Spark’s Early Years at AMPLab

Researchers at UC Berkeley who had previously worked on Hadoop MapReduce took on this challenge with a project they called Spark. They acknowledged that MR was inefficient (or intractable) for interactive or iterative computing jobs and a complex framework to learn, so from the onset they embraced the idea of making Spark simpler, faster, and easier. This endeavor started in 2009 at the RAD Lab, which later became the AMPLab (and now is known as the RISELab).

Early papers published on Spark demonstrated that it was 10 to 20 times faster than Hadoop MapReduce for certain jobs.

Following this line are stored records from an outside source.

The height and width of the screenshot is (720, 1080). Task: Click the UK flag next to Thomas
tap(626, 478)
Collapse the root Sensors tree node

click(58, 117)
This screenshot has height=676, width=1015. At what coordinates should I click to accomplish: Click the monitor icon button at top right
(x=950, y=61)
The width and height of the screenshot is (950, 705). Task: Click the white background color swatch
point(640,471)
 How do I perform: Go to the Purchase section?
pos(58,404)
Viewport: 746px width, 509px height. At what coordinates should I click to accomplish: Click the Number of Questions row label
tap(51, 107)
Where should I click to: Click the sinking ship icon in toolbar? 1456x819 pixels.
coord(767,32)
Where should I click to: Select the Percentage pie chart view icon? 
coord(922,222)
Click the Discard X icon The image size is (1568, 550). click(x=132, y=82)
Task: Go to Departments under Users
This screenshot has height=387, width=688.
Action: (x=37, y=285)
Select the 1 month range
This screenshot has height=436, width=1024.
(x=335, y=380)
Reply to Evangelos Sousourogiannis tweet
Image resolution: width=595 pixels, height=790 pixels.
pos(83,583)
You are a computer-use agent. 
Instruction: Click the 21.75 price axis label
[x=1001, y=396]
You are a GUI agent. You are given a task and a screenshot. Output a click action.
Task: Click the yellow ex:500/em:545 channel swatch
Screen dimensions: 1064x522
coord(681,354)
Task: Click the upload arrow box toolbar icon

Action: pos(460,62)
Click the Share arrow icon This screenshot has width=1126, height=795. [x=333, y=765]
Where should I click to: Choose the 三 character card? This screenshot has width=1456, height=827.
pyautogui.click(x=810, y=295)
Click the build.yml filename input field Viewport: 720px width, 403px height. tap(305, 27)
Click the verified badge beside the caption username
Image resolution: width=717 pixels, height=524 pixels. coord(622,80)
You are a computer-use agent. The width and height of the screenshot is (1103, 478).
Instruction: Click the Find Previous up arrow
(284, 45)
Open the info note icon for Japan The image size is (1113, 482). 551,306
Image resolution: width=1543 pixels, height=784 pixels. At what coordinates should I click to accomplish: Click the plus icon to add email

Today, it’s many orders of magnitude faster. The central thrust of the Spark project was to bring in ideas borrowed from Hadoop MapReduce, but to enhance the system: make it highly fault tolerant and embarrassingly parallel, support in-memory storage for intermediate results between iterative and interactive map and reduce computations, offer easy and composable APIs in multiple languages as a programming model, and support other workloads in a unified manner. We’ll come back to this idea of unification shortly, as it’s an important theme in Spark.

By 2013 Spark had gained widespread use, and some of its original creators and researchers—Matei Zaharia, Ali Ghodsi, Reynold Xin, Patrick Wendell, Ion Stoica, and Andy Konwinski—donated the Spark project to the ASF and formed a company called Databricks.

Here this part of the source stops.